Objet culturel. Galvauder ce terme ne donne pas davantage de force au livre. Quand l’Etat est revenu sur ce privilège qu’est le prix unique, beaucoup d’intellectuels dénonçaient ce coup de poignard infligé à la culture. L’idée sous-jacente se résumait ainsi : permettre de brader certains best-sellers débouche invariablement sur la disparition des petites librairies et ne laisse survivre que les grands distributeurs dont l’assortiment se résume aux romans de gare, condamnant au passage la Littérature avec un grand L. L’histoire a montré le contraire. Depuis la mise à mort de la réglementation du marché, Payot a ouvert la plus grande librairie de Suisse romande à Lausanne et tant le service que l’assortiment dépasse ce que peut offrir une petite enseigne. Le consommateur – le lecteur pardon – et la culture en sortent gagnant. Jamais un choix pareil n’a été proposé en Suisse romande, et par des professionnels consciencieux. D’autres chaines tentent de rivaliser, les distributeurs en ligne infiltrent les marchés de niche, la concurrence fait tout son effet. Au grand regret de certains ai-je envie de dire, le livre ne se porte pas si mal.
On peut constater un étranger parallèle dans la moue unanime des intellectuels de gauche que vous obtenez en évoquant le drame de la disparition des salles de cinéma indépendantes dans les villes. Leur nombre diminuerait pour ne laisser de place qu’aux versions françaises des superproductions du Grand Satan. Si le nombre de petites salles a incontestablement diminué ces dernières années, force est de constater que les multiplexes des grands diffuseurs ne proposent pas que des navets. Bien au contraire, on voit apparaître enfin les premiers forfaits tout inclus pour les vrais fans du 7e Art et le nombre de films proposés à la fois est stupéfiant.
Je comprends les défenseurs des petites librairies. Je suis le premier à apprécier les charmes des petits commerces et du rapport social qui lie le libraire de quartier et le lecteur. Ce rapport se reproduit à l’identique avec le postier, le laitier ou l’épicier.  Le prix minimum du livre ne sert pas à sauver le livre qui se porte très bien, ou pas plus mal que le reste. Le prix unique cache seulement une mesure de sauvetage des petites librairies destinées à subir la douloureuse et sans pitié loi du marché.

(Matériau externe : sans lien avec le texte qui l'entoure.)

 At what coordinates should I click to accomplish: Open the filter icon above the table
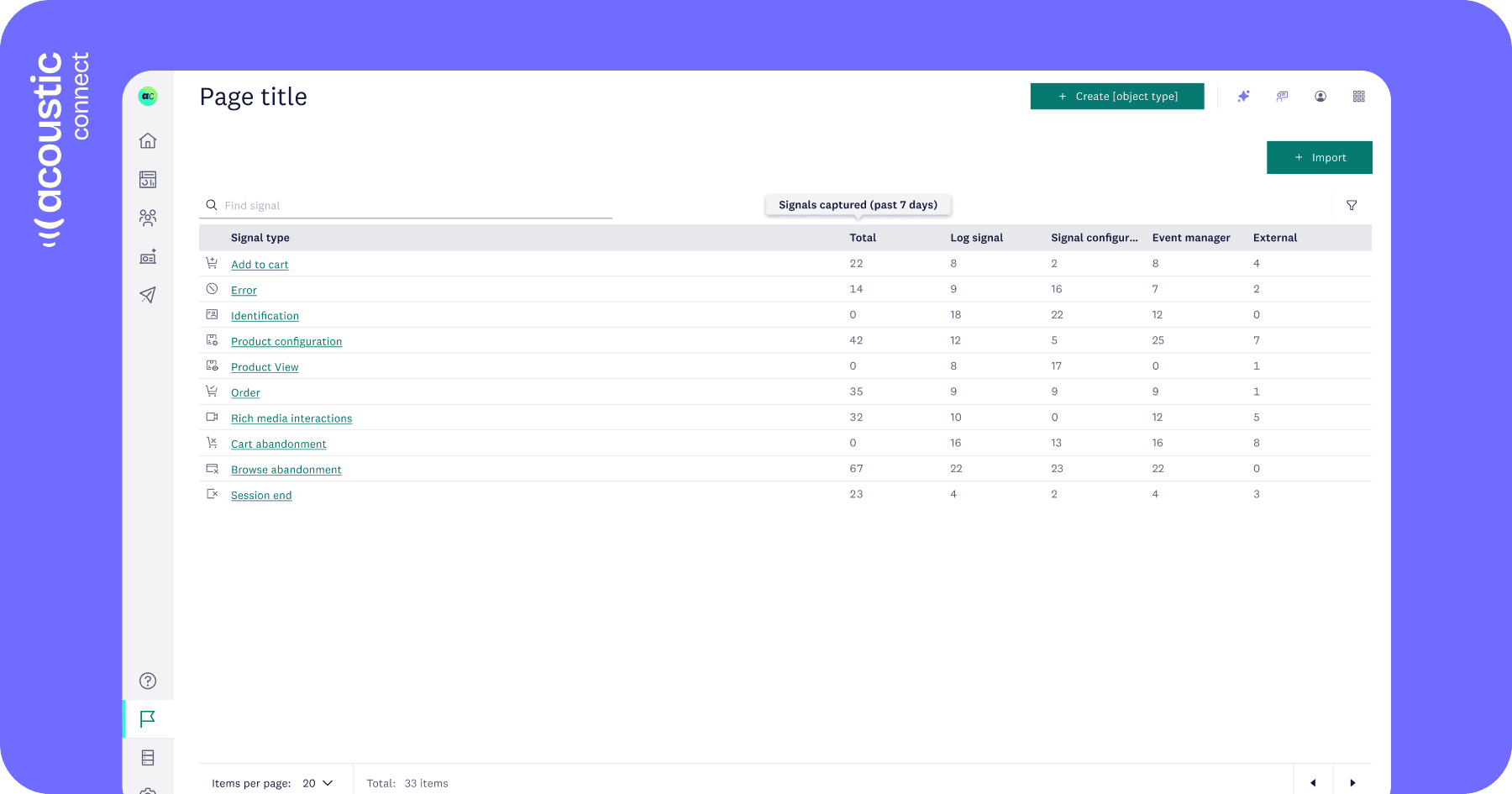point(1352,204)
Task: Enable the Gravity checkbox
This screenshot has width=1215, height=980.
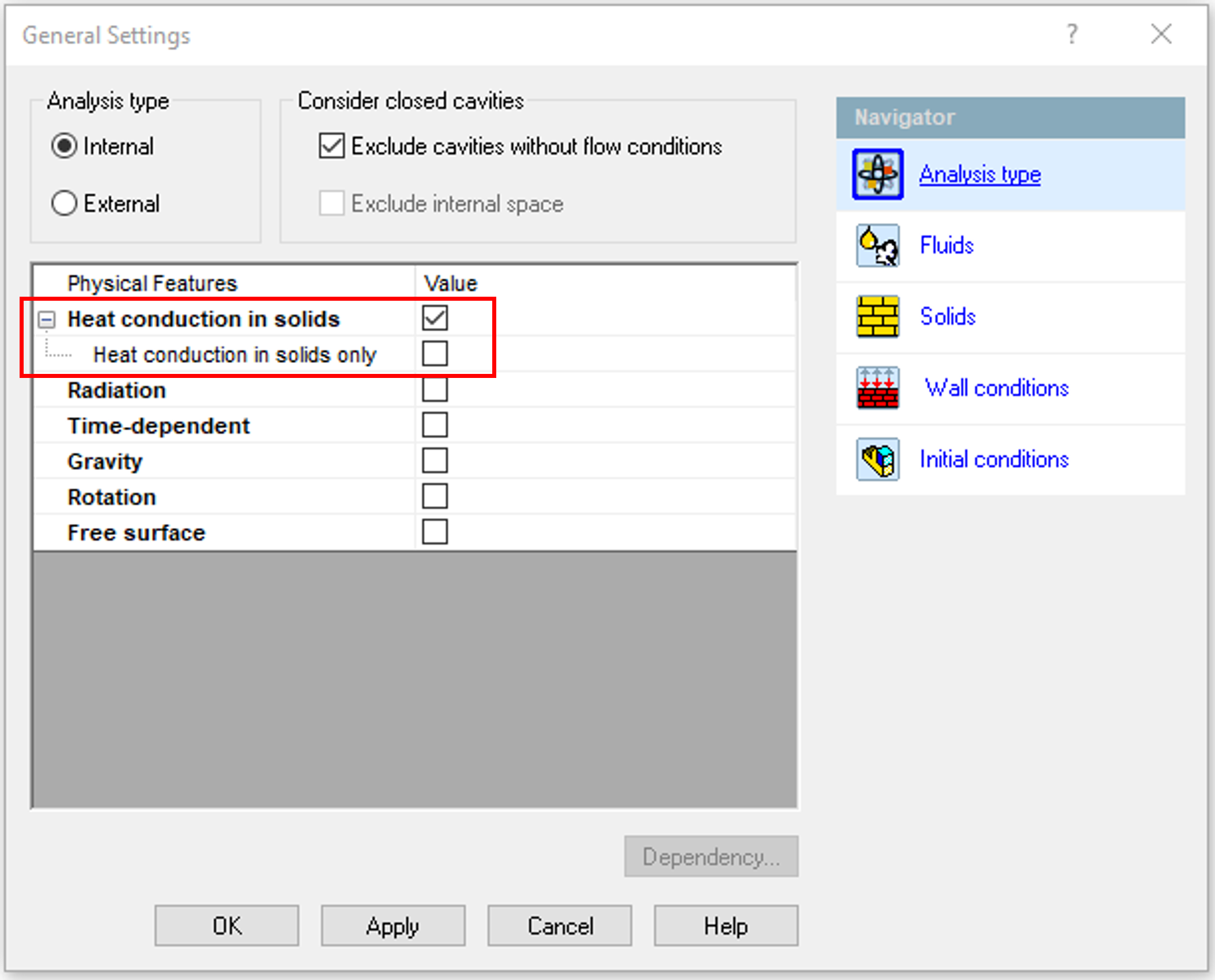Action: (435, 461)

Cette distorsion de concurrence reste néanmoins injustifiable.  L’Etat ne doit pas soutenir à la hausse le prix des produits de consommation, même quand il s’agit de livres. Au contraire, la lutte contre la vie chère passe aussi par le respect du prix conseillé en quatrième de couverture, et non par un cautionnement forcé du petit commerce. Sinon, il faudra élargir le prix unique aux boulangeries, disquaires et autres épiceries indépendantes. C’est ce que l’on appelle une politique clientéliste.

Commentaires

2 Comments

  1. Salut Philippe !
    Je comprenais vraiment pas pourquoi ces dernières semaines on arrêtait pas de discuter de ce prix unique du livre. Maintenant je le saisis un peu mieux.
    En lisant ton texte, j’ai l’impression que ce prix unique du livre, c’est l’arbre qui cache la forêt!
    J’espère ne pas faire d’amalgame entre le prix du livre et le système Coop-Migros digne de l’URSS.
    Dans le cadre du secteur alimentaire en Suisse, de concurrence il n’y en a pas, et personne ne s’étonne que coop et migros contrôlent 79 % du marché alimentaire.
    Voilà un milieu où le parlement devrait intervenir: l’alimentation. Un bon coup de pied dans le fourmilière serait bénéfique pour tous.
    Cette histoire du prix unique du livre c’est un peu le miroir aux alouettes.